> [What is asked]
(a) In the message about wchar_t, who decides the size of wchar_t and the encoding it uses?
(b) Copy word for word the stretch of the message about wchar_t from "Date: Wed Mar" through "more than that?)".

> [Text to read]
Re: What's in a wchar_t string ...

From: Nelson H. F. Beebe (beebe@math.utah.edu)
Date: Wed Mar 03 2004 - 13:49:29 EST

  • Next message: Frank Yung-Fong Tang: "Re: What's in a wchar_t string on unix?"

    "Frank Yung-Fong Tang" <ytang0648@aol.com> asks on Wed, 3 Mar 2004 12:38:49
    -0500:

    >> Does it also mean wchar_t is 4 bytes if __STDC_ISO_10646__ is defined?
    >> or does it only mean wchar_t hold the character in ISO_10646
    >> (which mean it could be 2 bytes, 4 bytes or more than that?)

    Here is the exact text from

            INTERNATIONAL ISO/IEC STANDARD 9899
            Second edition
            1999-12-01
            Programming languages -- C

    >> ...
    >> __STDC_ISO_10646__ An integer constant of the form yyyymmL (for
    >> example, 199712L), intended to indicate
    >> that values of type wchar_t are the coded
    >> representations of the characters defined
    >> by ISO/IEC 10646, along with all amendments
    >> and technical corrigenda as of the
    >> specified year and month.
    >> ...

    It says nothing more about the size of wchar_t, or what encodings are
    used: note the vague language "coded representations...". This means
    effectively that the implementation, not the Standard, decides.

    Very few current Unix C or C++ compilers even define the symbol
    __STDC_ISO_10646__; the C/C++ feature test package at

            ftp://ftp.math.utah.edu/pub/features
            http://www.math.utah.edu/pub/features

    probes that macro value, and many others.

> [Source material]
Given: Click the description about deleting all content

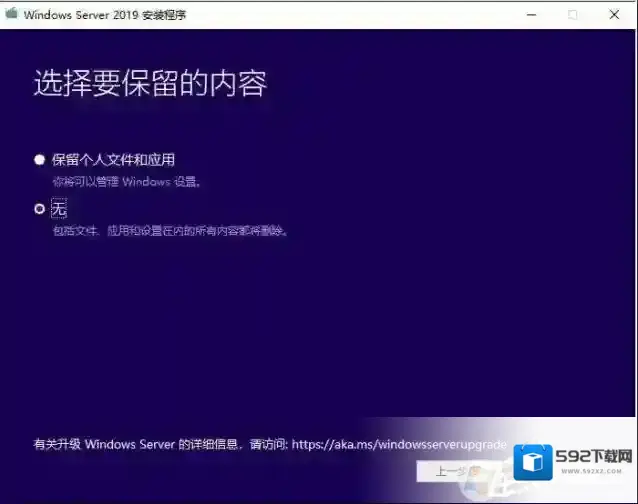Looking at the screenshot, I should (x=170, y=231).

> [Responses for each task]
(a) The implementation decides, not the Standard.

(b)
Date: Wed Mar 03 2004 - 13:49:29 EST

  • Next message: Frank Yung-Fong Tang: "Re: What's in a wchar_t string on unix?"

    "Frank Yung-Fong Tang" <ytang0648@aol.com> asks on Wed, 3 Mar 2004 12:38:49
    -0500:

    >> Does it also mean wchar_t is 4 bytes if __STDC_ISO_10646__ is defined?
    >> or does it only mean wchar_t hold the character in ISO_10646
    >> (which mean it could be 2 bytes, 4 bytes or more than that?)